Page extract ->
==============================

90. Conditions are sometimes imposed restricting ancillary or incidental activities which would not normally be material changes of use involving development. Conditions of this kind can be burdensome to some technologically advanced industries. They may have a need for higher than normal levels of ancillary office, research or storage uses, or for short-term changes in uses or the balance of uses. Such conditions should, therefore, not normally be imposed on permissions for manufacturing or service industry, except where they are designed to preclude or regulate activities giving rise to hazard, noise or offensive emissions.

CONDITIONS RESTRICTING THE OCCUPANCY OF BUILDINGS AND LAND

Occupancy: General Considerations

91. Since planning controls are concerned with the use of land rather than the identity of the user, the question of who is to occupy premises for which permission is to be granted will normally be irrelevant. Conditions restricting occupancy to a particular occupier or class of occupier should only be used when special planning grounds can be demonstrated and where the alternative would normally be refusal of permission.

Personal Permissions

92. Unless the permission otherwise provides, planning permission runs with the land and it is seldom desirable to provide otherwise. There are occasions relating, for example, to strong compassionate or other personal grounds, where the planning authority is minded to grant permission for the use of a building or land for some purpose which would not normally be allowed. In such a case the permission may be made subject to a condition that it shall enure only for the benefit of a named person- usually the applicant. A permission personal to a company is generally inappropriate. Conditions of this type will scarcely ever be justified in the case of a permission for the erection of a permanent building.

General Undesirability of Commercial and Industrial Occupancy Conditions

93. Conditions are sometimes imposed to confine the occupation of commercial or industrial premises to local firms. Such conditions can act- undesirably- to protect local businesses against fair competition and may hinder the movement of industry in response to economic demand. If a service, or the employment it generates, is needed in an area, there is no planning reason why it should be provided by one firm rather than another. Commercial and industrial buildings in an area of open countryside will not become more acceptable because their occupancy is restricted, nor will the expansion of a local firm necessarily lead to less pressure for further development (eg housing) than the arrival of a firm from outside. The Secretary of State therefore regards such conditions as undesirable in principle.

==============================

Entries ->
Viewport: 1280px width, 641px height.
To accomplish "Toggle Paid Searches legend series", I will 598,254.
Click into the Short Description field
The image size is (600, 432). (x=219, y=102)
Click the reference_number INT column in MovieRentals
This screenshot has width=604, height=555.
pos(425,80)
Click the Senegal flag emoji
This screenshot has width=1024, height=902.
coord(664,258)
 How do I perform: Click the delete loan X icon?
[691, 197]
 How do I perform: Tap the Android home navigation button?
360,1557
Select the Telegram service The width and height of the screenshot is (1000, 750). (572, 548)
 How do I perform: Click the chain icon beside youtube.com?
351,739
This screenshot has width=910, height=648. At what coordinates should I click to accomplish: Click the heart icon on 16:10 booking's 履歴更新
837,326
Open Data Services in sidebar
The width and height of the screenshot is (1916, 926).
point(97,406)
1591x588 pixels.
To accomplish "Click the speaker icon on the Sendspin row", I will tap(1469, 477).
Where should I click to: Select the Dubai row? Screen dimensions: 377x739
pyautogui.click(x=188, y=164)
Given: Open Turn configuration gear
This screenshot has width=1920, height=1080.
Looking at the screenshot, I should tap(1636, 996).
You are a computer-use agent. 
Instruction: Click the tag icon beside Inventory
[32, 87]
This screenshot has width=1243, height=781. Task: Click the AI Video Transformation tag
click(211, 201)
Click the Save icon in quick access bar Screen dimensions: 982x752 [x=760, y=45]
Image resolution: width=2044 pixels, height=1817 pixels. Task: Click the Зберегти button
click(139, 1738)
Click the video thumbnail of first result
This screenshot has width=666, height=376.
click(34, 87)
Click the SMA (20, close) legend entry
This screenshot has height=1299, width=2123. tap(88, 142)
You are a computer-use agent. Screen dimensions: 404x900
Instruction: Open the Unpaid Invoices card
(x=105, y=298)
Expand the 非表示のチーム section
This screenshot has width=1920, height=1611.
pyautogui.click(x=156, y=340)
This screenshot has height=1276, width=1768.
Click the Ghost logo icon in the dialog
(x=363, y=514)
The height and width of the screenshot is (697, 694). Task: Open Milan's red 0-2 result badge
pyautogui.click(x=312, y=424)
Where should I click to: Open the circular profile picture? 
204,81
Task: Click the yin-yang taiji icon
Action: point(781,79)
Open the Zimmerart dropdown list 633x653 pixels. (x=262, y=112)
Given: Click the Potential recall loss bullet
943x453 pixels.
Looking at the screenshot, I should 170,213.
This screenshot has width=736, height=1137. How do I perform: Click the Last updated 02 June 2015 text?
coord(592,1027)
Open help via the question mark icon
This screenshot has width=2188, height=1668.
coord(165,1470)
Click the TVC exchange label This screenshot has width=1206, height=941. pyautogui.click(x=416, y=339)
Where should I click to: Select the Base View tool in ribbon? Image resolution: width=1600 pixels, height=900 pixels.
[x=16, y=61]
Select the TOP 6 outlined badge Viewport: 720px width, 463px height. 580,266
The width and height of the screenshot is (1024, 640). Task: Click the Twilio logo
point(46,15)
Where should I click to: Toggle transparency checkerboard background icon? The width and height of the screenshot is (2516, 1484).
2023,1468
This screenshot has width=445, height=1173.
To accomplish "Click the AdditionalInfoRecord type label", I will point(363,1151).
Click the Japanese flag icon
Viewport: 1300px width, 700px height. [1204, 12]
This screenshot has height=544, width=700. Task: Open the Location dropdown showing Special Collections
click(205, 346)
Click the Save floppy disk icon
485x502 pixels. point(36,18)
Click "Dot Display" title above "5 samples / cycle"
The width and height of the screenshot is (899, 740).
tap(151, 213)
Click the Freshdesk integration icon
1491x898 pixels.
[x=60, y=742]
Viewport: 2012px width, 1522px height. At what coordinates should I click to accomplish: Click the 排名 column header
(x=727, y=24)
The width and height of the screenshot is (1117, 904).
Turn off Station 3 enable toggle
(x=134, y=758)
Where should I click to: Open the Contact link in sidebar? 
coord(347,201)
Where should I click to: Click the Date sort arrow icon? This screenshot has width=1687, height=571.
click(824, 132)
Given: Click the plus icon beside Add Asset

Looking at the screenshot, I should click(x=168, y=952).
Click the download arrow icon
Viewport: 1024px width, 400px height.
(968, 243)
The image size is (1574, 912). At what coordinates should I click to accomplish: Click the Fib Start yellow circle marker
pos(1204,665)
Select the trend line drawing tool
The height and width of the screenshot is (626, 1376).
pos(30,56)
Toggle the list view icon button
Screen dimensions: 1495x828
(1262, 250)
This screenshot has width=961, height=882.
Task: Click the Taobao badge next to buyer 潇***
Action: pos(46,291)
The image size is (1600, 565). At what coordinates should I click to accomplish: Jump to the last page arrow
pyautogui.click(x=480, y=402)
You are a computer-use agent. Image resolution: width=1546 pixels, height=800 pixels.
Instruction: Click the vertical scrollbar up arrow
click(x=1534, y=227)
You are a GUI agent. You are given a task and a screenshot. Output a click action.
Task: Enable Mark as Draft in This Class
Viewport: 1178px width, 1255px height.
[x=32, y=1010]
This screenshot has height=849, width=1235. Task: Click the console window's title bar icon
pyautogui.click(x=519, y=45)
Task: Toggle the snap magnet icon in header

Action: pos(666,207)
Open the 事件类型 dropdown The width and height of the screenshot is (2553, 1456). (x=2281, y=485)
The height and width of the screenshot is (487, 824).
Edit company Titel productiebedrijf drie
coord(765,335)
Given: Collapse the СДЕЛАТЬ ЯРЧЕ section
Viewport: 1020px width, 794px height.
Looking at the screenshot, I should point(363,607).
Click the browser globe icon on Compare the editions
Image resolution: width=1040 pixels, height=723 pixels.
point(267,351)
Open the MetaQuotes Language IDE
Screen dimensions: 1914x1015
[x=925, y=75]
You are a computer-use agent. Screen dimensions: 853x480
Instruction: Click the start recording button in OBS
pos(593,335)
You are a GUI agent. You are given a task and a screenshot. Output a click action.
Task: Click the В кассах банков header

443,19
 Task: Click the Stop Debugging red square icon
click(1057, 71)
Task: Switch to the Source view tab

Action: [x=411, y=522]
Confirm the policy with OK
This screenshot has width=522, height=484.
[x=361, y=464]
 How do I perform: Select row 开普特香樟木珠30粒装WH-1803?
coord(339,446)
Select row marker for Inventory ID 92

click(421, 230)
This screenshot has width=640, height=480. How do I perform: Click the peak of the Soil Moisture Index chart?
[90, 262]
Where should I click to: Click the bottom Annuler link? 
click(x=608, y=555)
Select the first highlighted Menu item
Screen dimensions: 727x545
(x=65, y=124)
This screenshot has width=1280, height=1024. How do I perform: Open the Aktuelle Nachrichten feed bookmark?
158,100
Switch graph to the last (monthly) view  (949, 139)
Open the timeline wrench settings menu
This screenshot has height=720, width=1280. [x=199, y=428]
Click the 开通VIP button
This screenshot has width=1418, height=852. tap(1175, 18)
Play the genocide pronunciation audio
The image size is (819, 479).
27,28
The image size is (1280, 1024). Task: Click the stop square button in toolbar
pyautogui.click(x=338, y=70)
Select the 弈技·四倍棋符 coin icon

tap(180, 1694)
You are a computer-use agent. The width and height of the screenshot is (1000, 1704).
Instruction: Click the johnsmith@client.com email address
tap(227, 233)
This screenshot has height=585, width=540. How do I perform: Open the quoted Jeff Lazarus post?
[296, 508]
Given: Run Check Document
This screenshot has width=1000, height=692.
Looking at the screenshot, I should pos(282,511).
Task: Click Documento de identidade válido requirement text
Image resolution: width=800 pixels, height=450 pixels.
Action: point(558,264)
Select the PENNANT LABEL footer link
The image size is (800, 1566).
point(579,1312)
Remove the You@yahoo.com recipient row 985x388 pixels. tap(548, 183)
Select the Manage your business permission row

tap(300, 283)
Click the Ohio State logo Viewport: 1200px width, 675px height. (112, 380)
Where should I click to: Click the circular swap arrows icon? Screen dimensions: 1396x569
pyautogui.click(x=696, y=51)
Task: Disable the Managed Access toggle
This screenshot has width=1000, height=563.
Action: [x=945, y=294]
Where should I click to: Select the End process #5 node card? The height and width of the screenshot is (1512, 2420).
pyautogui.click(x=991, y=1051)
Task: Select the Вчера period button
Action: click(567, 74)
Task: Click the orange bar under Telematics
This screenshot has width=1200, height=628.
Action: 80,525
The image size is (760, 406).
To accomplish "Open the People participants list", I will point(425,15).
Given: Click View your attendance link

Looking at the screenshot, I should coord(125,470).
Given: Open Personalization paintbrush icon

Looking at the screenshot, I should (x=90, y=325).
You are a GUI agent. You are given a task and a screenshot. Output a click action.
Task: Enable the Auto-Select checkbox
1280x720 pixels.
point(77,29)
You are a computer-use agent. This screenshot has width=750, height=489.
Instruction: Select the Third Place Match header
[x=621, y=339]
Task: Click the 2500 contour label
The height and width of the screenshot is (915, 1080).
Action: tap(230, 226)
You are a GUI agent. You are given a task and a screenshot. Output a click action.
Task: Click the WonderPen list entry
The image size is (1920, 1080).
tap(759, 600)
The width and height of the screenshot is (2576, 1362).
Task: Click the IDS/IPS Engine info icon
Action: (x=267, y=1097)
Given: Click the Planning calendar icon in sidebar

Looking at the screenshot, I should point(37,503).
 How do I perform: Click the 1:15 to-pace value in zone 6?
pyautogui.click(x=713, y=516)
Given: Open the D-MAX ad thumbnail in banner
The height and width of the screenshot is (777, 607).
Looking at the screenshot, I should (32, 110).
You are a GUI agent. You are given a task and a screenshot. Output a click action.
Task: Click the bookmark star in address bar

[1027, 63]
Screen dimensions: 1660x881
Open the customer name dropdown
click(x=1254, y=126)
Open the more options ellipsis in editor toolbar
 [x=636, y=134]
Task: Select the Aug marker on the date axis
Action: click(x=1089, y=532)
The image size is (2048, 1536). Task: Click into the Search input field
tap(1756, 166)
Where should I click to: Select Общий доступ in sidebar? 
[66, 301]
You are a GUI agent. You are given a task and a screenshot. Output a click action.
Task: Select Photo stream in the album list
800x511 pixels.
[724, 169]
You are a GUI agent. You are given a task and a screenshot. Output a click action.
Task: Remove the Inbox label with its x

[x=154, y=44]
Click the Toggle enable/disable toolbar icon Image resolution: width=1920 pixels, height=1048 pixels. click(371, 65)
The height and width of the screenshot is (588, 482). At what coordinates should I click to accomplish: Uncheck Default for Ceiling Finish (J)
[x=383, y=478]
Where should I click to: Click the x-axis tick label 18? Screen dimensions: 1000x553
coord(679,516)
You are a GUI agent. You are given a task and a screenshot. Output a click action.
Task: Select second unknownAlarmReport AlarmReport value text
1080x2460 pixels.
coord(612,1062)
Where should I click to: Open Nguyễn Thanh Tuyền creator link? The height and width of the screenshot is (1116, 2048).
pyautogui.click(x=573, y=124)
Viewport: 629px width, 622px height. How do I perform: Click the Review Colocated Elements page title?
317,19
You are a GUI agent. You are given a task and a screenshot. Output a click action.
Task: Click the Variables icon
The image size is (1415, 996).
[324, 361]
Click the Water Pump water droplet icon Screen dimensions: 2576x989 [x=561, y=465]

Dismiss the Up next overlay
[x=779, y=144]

==============================

Written exercise 1 ->
List every section heading that appears in the planning conditions text.
Written exercise 2 ->
Render this sentence from the planning conditions text in Spanish: "Since planning controls are concerned with the use of land rather than the identity of the user, the question of who is to occupy premises for which permission is to be granted will normally be irrelevant."

Final result 1 ->
CONDITIONS RESTRICTING THE OCCUPANCY OF BUILDINGS AND LAND
Occupancy: General Considerations
Personal Permissions
General Undesirability of Commercial and Industrial Occupancy Conditions

Final result 2 ->
Dado que los controles urbanísticos se ocupan del uso del suelo y no de la identidad del usuario, la cuestión de quién ha de ocupar los locales para los que se va a conceder el permiso será normalmente irrelevante.